=== Records ===

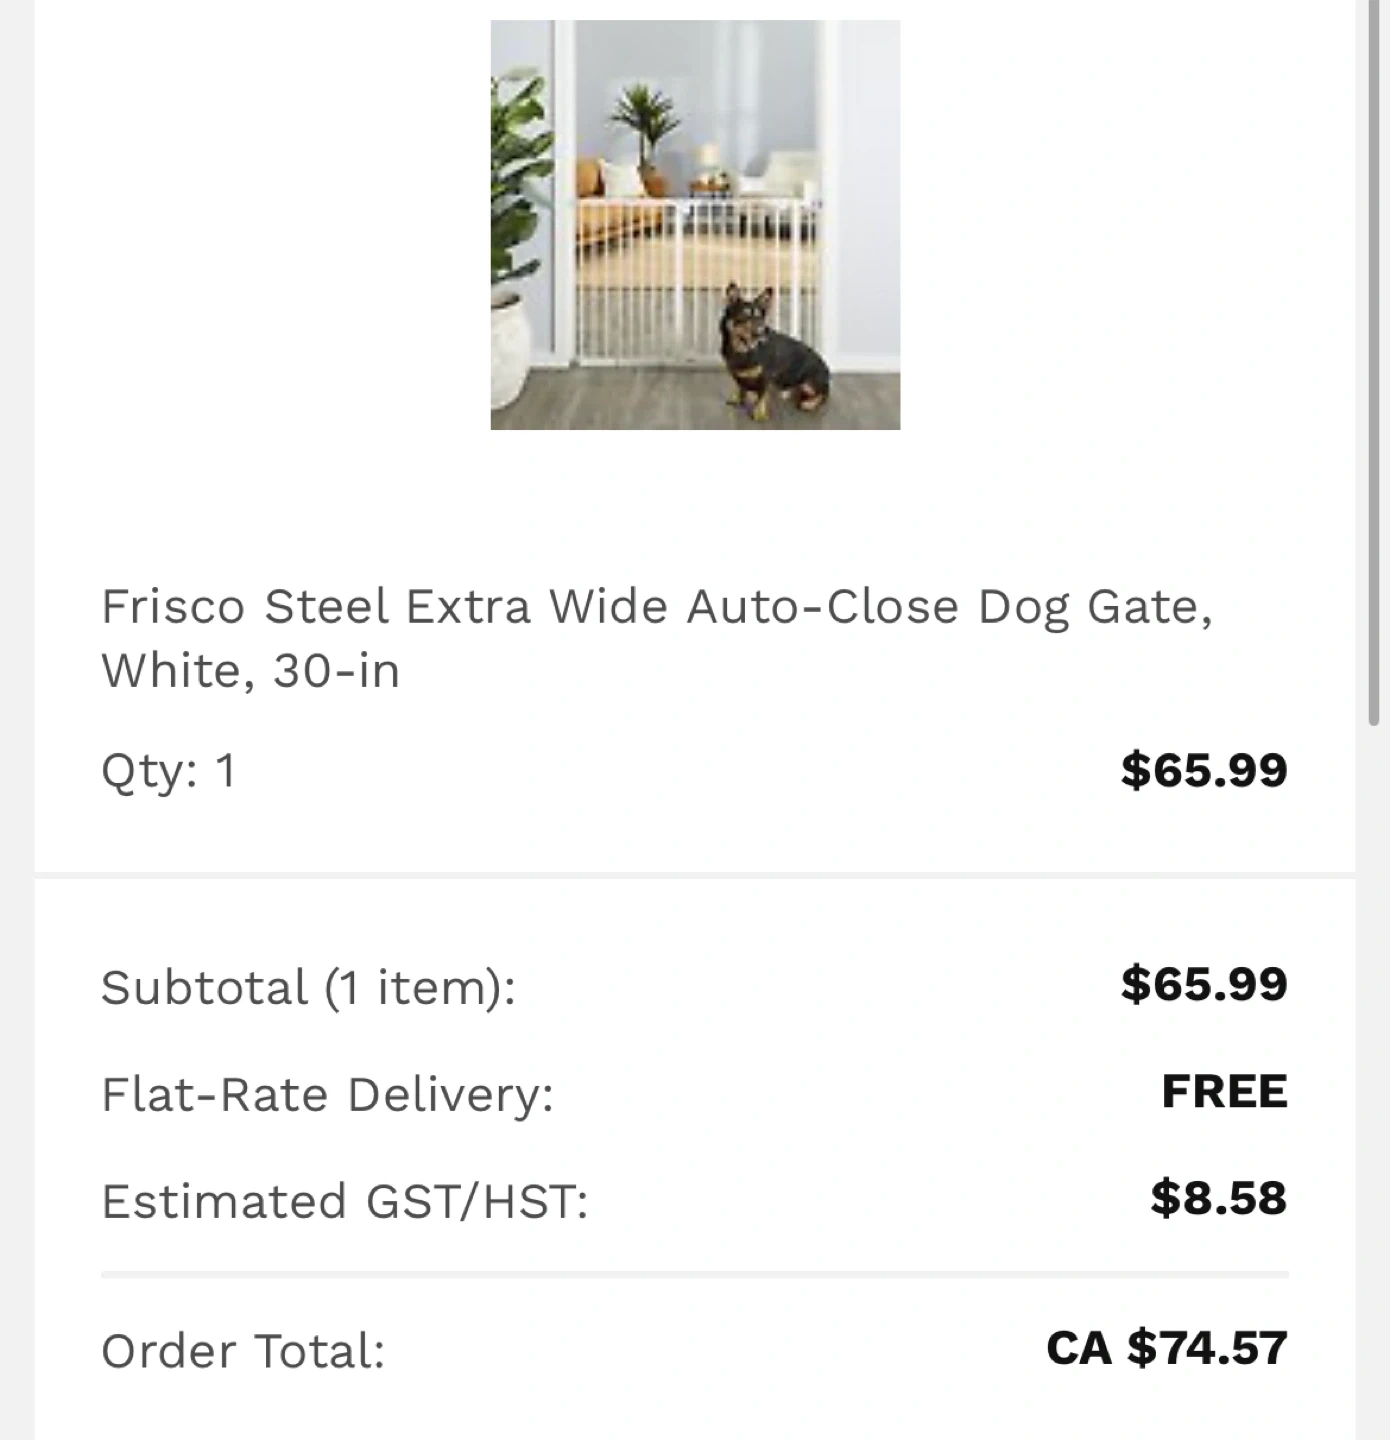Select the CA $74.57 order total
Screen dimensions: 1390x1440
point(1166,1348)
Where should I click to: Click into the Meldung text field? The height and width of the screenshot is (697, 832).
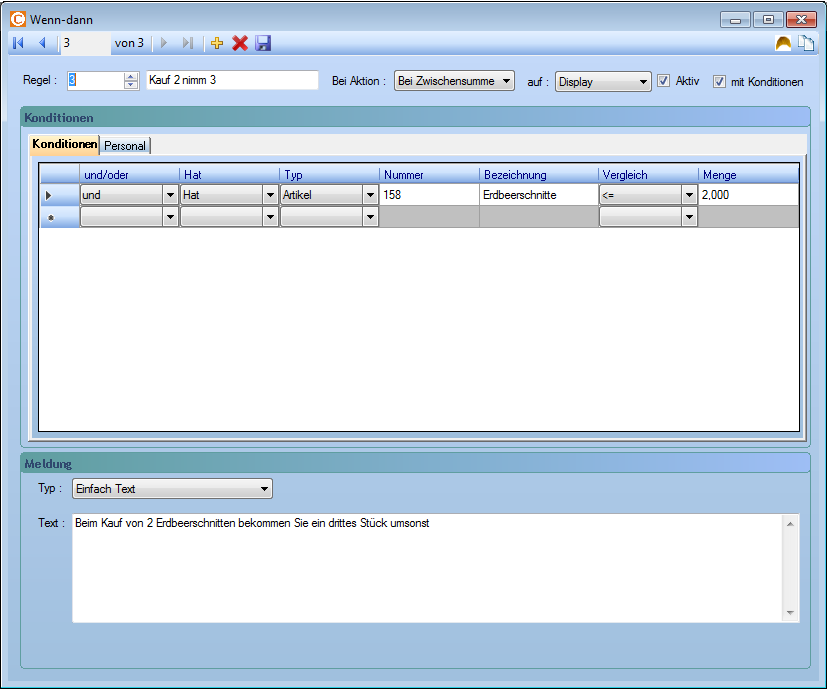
...
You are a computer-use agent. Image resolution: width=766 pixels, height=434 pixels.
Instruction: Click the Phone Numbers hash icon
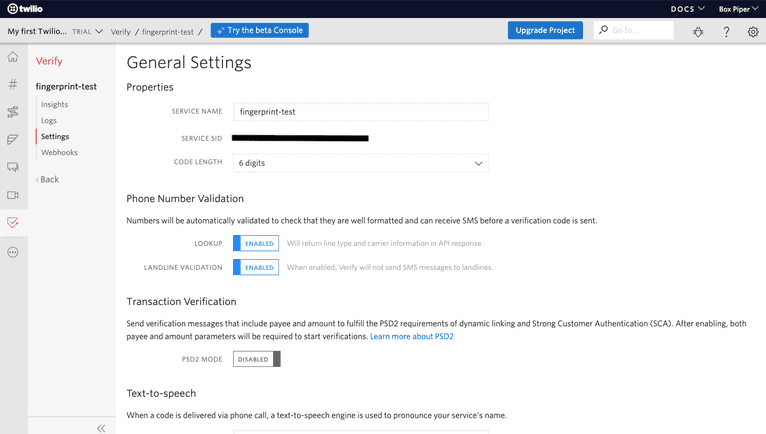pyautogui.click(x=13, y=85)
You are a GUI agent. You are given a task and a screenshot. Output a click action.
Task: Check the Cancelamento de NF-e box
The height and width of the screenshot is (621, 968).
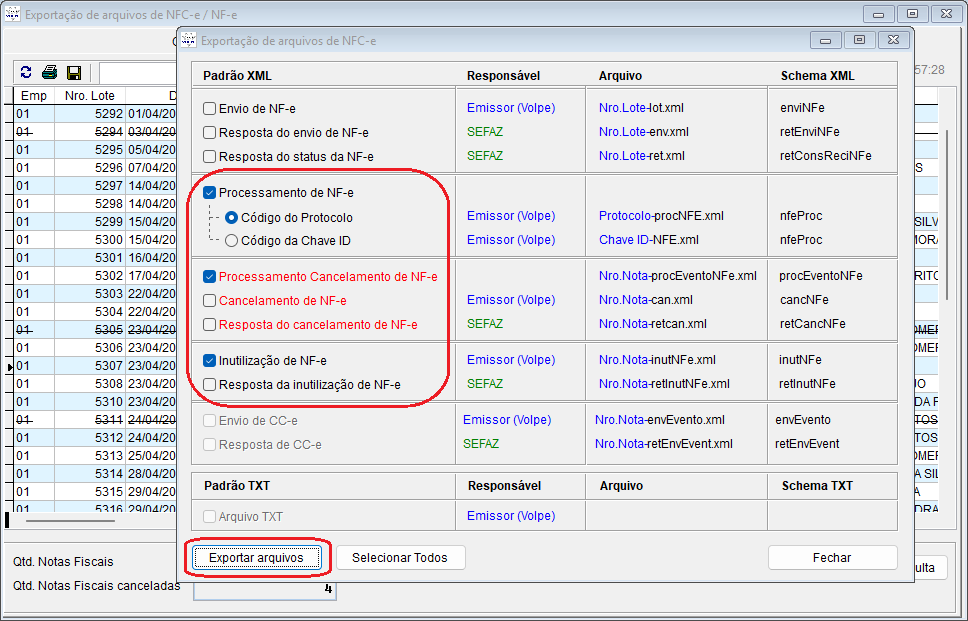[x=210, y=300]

=== Task goal ===
What belongs in the answer is each line of the listing that contains the word "agent".

=== Final answer ===
You are a computer-use agent. Image resolution: width=766 pixels, height=434 pixels.
You are a GUI agent. You are given a task and a screenshot. Output a click action.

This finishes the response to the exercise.